I find any regulation as totally premature. We are not training IA for anything close to General Intelligence. We are still training brain tissue, not animals.
[Quick meta comment to try to influence forum norms]
This comment was at -5 karma when I saw it, and hidden.
I disagree with Arturo's comment and disagree voted to indicate this disagreement. I also upvoted his the karma on his comment because I appreciated that he engaged with the post to express his views and that he posted something on the forum to explain those views.
I'd like other people to do something similar. I think that we should upvote people for expressing good faith disagreement and make an effort to explain that disagreement. Otherwise, the forum will become a complete echo chamber where we all just agree with each other.
I also think that we should try particularly hard to engage with new people in the community who express reasonable disagreement. Getting lots of anonymous downvotes without useful insights generally discourage engagements in most situations and I don't think that this is what we want.
Of course. But that doesn't really apply to Arturo's comment, which expresses an attitude but doesn't explain that attitude at all. So Arturo's comment
I want less unhelpful-unexplained-attitude-expressing on the Forum.
Arturo, I wish you would explain your beliefs more so we can figure out the truth together.

..........

Answer these questions about the forum thread above:
1. What karma score did the comment have when it was seen, according to the meta comment?
2. Besides voting disagree, what did the meta commenter do to the karma on Arturo's comment?
3. What does the final message wish Arturo would do?

..........

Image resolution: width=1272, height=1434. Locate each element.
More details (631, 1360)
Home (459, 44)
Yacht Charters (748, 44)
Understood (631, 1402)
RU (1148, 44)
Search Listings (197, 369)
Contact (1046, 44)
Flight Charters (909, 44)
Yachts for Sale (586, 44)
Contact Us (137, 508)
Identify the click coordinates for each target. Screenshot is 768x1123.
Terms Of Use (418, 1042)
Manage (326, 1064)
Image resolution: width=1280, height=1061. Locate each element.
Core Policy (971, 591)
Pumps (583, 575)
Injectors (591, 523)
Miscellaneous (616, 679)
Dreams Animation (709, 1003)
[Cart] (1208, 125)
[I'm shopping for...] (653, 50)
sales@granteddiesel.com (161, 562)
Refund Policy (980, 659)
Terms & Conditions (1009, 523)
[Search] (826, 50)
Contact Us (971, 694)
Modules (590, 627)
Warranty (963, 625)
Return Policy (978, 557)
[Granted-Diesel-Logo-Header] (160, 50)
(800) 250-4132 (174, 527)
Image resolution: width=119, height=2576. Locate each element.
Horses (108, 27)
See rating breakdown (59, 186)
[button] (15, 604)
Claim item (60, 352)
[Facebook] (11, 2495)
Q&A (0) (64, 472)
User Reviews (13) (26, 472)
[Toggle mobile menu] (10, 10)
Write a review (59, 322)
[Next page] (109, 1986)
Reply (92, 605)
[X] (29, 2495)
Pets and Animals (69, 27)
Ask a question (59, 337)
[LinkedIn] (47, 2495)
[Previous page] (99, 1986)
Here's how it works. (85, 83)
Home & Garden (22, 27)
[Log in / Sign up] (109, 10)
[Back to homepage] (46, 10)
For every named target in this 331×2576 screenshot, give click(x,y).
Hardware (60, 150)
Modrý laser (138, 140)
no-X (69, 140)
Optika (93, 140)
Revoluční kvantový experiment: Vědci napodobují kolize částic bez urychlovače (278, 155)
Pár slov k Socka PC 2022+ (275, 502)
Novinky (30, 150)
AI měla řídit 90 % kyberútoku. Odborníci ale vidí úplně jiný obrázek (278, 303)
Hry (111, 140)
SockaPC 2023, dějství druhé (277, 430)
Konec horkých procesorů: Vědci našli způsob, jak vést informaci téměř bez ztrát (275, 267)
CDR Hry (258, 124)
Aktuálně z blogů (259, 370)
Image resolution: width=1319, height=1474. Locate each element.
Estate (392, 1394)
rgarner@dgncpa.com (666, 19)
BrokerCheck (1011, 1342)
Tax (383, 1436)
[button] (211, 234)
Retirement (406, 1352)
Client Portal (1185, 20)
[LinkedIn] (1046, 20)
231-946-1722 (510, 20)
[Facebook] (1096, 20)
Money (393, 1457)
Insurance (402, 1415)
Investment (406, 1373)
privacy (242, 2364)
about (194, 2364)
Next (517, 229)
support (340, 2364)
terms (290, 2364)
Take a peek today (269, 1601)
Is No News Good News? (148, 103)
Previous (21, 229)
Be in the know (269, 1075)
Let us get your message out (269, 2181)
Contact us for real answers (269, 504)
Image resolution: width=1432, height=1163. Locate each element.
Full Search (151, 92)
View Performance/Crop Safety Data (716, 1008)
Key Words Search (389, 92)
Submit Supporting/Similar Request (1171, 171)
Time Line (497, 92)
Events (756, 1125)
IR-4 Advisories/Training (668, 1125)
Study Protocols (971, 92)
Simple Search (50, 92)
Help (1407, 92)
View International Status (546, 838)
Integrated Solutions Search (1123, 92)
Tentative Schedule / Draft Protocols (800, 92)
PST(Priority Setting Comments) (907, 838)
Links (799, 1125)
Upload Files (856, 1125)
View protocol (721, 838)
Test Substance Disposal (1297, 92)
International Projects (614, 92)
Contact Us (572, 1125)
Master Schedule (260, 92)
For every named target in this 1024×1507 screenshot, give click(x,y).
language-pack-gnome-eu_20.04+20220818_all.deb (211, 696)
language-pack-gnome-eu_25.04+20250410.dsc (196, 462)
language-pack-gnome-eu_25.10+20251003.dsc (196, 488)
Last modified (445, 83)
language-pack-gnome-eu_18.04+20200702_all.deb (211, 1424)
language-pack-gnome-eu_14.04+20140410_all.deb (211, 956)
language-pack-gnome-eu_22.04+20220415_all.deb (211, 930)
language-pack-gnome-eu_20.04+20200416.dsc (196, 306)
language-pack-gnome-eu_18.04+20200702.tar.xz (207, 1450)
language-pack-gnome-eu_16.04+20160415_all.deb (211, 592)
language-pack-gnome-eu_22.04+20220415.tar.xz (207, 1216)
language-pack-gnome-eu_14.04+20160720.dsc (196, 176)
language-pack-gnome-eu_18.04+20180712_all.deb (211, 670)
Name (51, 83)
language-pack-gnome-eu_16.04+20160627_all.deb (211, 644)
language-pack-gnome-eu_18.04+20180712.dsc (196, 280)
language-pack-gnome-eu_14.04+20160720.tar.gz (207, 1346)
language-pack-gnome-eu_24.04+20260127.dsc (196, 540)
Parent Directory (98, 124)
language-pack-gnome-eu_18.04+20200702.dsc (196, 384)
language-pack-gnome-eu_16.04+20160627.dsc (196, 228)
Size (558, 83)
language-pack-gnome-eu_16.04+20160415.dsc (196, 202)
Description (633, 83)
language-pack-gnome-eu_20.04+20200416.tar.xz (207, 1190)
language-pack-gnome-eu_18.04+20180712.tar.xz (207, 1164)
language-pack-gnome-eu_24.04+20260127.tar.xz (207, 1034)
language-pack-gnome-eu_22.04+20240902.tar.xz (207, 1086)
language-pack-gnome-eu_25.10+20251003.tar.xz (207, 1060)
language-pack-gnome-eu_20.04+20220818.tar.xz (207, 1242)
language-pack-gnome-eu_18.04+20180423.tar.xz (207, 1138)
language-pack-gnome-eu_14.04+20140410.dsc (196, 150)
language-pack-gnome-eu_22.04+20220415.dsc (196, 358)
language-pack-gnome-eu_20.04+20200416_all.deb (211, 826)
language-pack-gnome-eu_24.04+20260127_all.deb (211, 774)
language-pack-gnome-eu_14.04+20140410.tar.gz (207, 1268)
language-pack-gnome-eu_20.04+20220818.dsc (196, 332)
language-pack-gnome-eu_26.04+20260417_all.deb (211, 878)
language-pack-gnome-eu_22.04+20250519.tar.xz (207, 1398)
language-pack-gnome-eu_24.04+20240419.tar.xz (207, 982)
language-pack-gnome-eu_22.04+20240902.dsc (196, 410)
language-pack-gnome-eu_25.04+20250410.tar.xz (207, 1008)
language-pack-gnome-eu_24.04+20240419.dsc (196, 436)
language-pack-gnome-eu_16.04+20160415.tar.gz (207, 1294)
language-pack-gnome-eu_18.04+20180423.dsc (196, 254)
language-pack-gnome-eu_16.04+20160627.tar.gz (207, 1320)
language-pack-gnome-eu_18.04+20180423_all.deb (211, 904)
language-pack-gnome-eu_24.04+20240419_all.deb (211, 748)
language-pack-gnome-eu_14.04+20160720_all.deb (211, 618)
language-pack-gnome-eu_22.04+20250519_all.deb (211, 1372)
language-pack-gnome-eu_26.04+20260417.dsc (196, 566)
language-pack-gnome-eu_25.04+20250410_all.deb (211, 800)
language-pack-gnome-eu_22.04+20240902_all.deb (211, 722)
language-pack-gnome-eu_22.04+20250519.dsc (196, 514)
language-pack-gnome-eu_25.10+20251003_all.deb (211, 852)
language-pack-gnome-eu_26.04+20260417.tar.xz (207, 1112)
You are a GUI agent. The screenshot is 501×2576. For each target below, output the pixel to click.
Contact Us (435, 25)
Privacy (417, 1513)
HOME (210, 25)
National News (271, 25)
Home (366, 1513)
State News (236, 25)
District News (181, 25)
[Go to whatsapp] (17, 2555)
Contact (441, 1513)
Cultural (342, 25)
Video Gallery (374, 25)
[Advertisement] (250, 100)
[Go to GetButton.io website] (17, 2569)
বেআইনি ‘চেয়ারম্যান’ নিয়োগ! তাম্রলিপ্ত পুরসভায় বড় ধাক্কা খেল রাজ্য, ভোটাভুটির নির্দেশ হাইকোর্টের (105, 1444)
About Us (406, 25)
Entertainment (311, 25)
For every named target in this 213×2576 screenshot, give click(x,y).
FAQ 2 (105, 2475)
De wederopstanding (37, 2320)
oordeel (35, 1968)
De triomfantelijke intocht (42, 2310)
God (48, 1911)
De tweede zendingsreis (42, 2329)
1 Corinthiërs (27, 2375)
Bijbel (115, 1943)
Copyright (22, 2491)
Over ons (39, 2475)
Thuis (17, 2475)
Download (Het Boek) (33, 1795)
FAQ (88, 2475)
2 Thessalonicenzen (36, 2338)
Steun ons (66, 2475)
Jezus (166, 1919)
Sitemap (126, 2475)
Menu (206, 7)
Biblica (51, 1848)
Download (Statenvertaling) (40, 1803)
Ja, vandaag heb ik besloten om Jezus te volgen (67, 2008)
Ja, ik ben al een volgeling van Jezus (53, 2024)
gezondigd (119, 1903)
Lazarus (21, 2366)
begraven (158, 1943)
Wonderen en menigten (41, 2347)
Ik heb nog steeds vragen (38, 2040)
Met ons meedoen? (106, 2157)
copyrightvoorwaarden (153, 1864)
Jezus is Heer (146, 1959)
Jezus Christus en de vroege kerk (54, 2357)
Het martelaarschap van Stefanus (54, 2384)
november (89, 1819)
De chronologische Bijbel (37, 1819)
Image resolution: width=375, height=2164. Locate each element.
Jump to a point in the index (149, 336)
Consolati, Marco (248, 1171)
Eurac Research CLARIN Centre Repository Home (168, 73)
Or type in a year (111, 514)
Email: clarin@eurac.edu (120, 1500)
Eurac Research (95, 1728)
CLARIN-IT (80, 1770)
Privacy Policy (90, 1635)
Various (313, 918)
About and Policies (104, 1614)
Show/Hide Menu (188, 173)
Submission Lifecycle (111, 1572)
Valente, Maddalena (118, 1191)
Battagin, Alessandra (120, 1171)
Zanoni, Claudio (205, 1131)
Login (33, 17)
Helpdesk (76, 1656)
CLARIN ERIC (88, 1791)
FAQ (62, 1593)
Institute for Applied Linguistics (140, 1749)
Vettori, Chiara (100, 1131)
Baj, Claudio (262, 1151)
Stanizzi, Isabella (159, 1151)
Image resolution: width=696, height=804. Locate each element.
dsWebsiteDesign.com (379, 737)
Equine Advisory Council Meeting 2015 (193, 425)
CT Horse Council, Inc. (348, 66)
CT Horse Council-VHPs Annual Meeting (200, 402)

..........

Worked solution:
1. It was at -5 karma and hidden.
2. The meta commenter upvoted the karma on it.
3. Explain those beliefs more so the truth can be figured out together.